Et puis il y a le souk, ou ce qui en reste. Les colons sont juste au-dessus. Ils ont pris l'habitude de balancer des pierres, de vider leurs poubelles, si bien que les Palestiniens ont dû installer un grillage pour se protéger. Les colons ont alors imaginé de lancer des sachets en plastique avec de l'urine... Comment imaginer une coexistence possible ? Des panneaux rappellent qu'en 1929, 67 Juifs installés à Hebron ont été massacrés par la population. Mais ils omettent de rappeler qu'en 1994, un certain Baruch Goldstein a pénétré dans le Caveau des Patriarches, a tué 29 musulmans en prière et blessé plus de cent autres, avant de suicider. Chez les colons, il est toujours considéré comme un héros, et sa tombe est devenue un lieu de pèlerinage pour des extrémistes israéliens.

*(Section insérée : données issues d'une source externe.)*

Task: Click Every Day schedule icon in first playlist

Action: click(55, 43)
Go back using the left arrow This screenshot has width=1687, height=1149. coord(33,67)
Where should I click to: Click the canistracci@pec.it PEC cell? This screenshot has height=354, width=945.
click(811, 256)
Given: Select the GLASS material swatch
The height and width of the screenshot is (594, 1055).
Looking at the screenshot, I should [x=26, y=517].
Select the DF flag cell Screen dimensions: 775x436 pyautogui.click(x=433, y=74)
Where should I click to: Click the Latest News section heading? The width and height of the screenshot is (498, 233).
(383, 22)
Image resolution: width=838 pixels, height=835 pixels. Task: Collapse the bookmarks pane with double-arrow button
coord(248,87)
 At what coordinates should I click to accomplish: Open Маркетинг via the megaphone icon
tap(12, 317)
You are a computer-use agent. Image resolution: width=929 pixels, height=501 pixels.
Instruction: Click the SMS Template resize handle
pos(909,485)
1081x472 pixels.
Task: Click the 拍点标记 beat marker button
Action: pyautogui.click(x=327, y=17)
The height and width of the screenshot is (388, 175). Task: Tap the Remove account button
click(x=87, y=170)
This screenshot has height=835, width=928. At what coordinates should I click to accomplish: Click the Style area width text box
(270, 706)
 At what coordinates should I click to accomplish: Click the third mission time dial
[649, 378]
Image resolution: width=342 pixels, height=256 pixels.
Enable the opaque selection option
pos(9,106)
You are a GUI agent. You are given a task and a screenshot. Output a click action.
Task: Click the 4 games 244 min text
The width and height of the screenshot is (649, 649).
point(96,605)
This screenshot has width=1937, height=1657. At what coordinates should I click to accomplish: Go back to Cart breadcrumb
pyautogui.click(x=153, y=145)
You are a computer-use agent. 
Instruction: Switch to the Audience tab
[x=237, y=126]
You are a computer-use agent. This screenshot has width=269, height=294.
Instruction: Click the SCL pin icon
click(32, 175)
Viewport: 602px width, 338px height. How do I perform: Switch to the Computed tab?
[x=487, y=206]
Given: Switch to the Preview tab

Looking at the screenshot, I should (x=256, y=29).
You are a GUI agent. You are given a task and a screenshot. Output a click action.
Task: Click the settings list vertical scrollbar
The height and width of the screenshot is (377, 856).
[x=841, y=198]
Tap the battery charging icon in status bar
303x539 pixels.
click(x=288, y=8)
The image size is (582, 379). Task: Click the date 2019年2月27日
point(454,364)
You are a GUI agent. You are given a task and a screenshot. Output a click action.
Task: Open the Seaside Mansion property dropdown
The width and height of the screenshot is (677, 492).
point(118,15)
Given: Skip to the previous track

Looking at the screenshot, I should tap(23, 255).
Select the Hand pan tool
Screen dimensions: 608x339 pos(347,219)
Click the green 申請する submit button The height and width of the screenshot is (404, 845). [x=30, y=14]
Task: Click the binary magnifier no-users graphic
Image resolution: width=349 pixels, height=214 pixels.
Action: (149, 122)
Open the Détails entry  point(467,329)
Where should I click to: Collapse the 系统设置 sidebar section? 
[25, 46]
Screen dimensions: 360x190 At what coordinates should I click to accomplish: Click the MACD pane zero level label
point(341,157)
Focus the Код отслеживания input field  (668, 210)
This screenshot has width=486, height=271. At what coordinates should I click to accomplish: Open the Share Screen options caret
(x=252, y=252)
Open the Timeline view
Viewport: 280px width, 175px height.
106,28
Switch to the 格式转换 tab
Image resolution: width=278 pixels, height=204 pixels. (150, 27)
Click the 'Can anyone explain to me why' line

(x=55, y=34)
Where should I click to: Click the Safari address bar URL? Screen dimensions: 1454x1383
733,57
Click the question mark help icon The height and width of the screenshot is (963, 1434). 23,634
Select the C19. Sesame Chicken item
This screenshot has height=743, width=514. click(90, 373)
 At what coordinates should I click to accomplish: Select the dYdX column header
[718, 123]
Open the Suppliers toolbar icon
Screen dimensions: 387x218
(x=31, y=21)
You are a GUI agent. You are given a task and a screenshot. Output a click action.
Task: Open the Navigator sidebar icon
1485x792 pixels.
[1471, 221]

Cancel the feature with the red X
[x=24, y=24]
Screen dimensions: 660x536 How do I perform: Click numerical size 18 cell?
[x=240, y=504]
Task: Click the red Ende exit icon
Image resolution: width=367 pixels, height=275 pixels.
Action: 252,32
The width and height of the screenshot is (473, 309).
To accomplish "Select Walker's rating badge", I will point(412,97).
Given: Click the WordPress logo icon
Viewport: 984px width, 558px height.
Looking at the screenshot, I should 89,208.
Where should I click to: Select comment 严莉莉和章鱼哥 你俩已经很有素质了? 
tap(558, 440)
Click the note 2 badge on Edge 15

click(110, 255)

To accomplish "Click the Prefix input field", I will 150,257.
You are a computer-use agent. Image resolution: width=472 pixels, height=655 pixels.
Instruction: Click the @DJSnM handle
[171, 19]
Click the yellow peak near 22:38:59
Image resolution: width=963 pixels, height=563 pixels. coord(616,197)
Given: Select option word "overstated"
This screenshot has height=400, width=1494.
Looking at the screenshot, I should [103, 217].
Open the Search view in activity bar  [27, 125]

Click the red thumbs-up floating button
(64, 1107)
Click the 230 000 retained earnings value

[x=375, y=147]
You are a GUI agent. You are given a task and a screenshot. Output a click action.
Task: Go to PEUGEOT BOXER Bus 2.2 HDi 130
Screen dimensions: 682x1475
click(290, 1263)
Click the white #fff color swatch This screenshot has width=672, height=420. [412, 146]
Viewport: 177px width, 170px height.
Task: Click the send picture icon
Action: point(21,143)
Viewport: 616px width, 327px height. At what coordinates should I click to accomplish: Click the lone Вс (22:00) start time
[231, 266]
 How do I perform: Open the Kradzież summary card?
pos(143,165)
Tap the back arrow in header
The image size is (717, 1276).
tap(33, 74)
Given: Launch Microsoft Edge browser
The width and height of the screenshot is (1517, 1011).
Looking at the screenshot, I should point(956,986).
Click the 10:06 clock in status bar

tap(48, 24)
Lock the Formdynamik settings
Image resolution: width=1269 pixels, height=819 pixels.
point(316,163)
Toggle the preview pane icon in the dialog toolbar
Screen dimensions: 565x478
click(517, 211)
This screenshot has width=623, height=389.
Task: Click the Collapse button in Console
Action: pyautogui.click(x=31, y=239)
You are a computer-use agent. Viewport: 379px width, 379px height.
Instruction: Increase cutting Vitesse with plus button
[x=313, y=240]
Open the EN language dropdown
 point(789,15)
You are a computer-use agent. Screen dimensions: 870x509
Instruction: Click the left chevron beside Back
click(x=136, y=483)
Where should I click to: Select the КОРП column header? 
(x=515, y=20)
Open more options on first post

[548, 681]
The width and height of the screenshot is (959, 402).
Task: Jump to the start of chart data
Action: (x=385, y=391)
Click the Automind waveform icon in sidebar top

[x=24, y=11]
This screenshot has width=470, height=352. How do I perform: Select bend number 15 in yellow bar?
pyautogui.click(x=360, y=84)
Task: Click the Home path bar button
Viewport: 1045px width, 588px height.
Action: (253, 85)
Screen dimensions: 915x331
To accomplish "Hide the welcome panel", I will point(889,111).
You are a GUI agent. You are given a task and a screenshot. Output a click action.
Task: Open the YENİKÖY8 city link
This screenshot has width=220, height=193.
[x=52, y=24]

Et pourtant Hebron vit, ou tente de le faire. On passe un checkpoint et nous voici dans une ville grouillante de vie, de monde, de magasins, une ville presque comme les autres. L'Alliance France-Hébron donne des cours de français - et en profite pour nourrir ses apprenant/e/s... -, tente d'éduquer les jeunes au respect de l'environnement et des richesses archéologiques de la ville, de développer un tourisme alternatif en formant des guides pour les touristes : surtout des jeunes filles car les jeunes garçons subissent vraiment trop de contrôles, de fouilles, pour pouvoir travailler en paix. Notre propre guide se fera arrêter et confisquer ses papiers et l'un d'entre nous, qui n'a sans doute pas suffisamment une tête de touriste, se fera contrôler à son tour...

Et puis au-dessus d'une rue où déboulent trois soldats lourdement armés, un bref miracle : un jardin d'enfants avec balançoire et mini potager, comme une brève respiration, la fierté de l'Alliance France-Hébron. Une goutte d'eau fraîche dans une océan de violences et d'humiliations...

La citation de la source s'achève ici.